-------- QUOTED PASSAGE

Acute pulmonary histoplasmosis (APH) can be severe, especially following heavy exposure and is characterized by systemic and respiratory symptoms typically beginning 5 days to 3 weeks following exposure. The diagnosis of APH is often suspected when multiple individuals present with similar clinical findings following a common activity involving disturbance of a site contaminated with bird or bat guano. Rapid diagnosis is critical and often possible by detection of antigen in serum or urine. In one study, antigen was present in 83% of acute pulmonary histoplasmosis cases, but 38% would have been missed if only urine was tested. Testing for antibody could assist in the diagnosis of cases with negative antigen results, especially those with mild to moderate disease.

----------------
-------- SUPPLIED ENTRIES

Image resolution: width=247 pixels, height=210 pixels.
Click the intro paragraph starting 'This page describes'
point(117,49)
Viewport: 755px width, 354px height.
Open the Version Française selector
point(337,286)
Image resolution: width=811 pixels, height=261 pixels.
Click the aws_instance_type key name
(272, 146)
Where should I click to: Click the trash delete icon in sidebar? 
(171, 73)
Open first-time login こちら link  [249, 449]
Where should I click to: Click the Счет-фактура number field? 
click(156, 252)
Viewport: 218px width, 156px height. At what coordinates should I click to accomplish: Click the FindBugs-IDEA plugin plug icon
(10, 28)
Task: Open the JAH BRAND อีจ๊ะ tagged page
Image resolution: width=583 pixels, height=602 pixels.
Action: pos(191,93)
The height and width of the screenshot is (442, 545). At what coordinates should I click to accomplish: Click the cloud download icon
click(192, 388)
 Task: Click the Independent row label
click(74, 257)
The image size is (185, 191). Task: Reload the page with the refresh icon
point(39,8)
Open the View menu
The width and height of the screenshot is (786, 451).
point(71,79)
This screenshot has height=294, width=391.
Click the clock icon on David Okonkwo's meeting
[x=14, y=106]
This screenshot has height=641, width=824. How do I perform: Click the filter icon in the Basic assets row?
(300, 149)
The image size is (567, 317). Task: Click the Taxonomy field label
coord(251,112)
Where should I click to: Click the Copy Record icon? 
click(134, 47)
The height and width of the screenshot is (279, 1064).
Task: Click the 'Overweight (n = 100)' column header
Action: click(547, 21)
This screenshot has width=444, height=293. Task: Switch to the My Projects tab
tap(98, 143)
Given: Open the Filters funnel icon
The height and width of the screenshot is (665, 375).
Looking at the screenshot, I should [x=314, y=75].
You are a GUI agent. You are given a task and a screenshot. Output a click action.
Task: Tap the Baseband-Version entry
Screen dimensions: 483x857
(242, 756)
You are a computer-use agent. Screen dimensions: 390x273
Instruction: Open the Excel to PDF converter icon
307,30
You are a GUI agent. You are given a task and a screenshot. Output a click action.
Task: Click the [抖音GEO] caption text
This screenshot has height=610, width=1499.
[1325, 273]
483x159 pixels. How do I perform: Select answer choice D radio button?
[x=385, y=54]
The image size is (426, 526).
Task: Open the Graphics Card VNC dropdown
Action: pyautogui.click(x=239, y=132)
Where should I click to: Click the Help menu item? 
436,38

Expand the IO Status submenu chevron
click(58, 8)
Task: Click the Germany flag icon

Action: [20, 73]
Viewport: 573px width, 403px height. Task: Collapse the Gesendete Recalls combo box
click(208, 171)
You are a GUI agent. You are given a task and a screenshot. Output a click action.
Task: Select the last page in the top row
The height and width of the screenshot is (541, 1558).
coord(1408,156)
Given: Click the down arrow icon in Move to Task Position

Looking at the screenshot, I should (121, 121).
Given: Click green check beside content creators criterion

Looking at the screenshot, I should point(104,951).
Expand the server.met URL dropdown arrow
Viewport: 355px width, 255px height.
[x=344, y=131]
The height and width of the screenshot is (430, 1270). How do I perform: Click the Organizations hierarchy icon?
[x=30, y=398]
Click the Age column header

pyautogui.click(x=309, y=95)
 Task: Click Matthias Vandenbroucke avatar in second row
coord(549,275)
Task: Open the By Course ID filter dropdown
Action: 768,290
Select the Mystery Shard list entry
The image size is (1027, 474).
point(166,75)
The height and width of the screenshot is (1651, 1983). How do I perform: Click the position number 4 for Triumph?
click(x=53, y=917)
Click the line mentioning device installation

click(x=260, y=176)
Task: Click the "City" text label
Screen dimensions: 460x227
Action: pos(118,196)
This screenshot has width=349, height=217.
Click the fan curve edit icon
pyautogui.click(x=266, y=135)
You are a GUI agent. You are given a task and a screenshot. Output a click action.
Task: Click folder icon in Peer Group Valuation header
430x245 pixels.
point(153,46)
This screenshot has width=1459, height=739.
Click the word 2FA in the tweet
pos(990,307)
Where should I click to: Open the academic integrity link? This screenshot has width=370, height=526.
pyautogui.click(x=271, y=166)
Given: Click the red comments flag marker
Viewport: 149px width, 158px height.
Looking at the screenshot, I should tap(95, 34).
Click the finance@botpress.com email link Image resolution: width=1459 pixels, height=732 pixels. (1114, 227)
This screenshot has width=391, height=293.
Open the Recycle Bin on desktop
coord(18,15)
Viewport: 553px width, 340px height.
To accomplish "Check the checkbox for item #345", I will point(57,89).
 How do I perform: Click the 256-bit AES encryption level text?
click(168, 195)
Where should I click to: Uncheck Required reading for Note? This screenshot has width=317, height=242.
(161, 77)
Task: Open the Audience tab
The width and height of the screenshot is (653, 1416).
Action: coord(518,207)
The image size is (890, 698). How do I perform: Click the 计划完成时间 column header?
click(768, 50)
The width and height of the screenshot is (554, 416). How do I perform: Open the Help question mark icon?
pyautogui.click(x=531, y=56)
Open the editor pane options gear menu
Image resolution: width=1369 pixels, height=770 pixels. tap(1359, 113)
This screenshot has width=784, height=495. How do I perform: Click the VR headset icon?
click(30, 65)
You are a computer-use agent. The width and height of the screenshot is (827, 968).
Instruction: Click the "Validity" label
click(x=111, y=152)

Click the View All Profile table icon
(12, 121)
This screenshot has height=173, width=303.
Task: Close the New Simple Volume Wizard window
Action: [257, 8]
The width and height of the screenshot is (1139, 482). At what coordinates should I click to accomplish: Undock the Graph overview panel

----------------

TASK ITEM: Print the passage on acute pulmonary histoplasmosis in full, word for word. The items stand apart from the passage on acute pulmonary histoplasmosis and are separate material.

EXERCISE ANSWER:
Acute pulmonary histoplasmosis (APH) can be severe, especially following heavy exposure and is characterized by systemic and respiratory symptoms typically beginning 5 days to 3 weeks following exposure. The diagnosis of APH is often suspected when multiple individuals present with similar clinical findings following a common activity involving disturbance of a site contaminated with bird or bat guano. Rapid diagnosis is critical and often possible by detection of antigen in serum or urine. In one study, antigen was present in 83% of acute pulmonary histoplasmosis cases, but 38% would have been missed if only urine was tested. Testing for antibody could assist in the diagnosis of cases with negative antigen results, especially those with mild to moderate disease.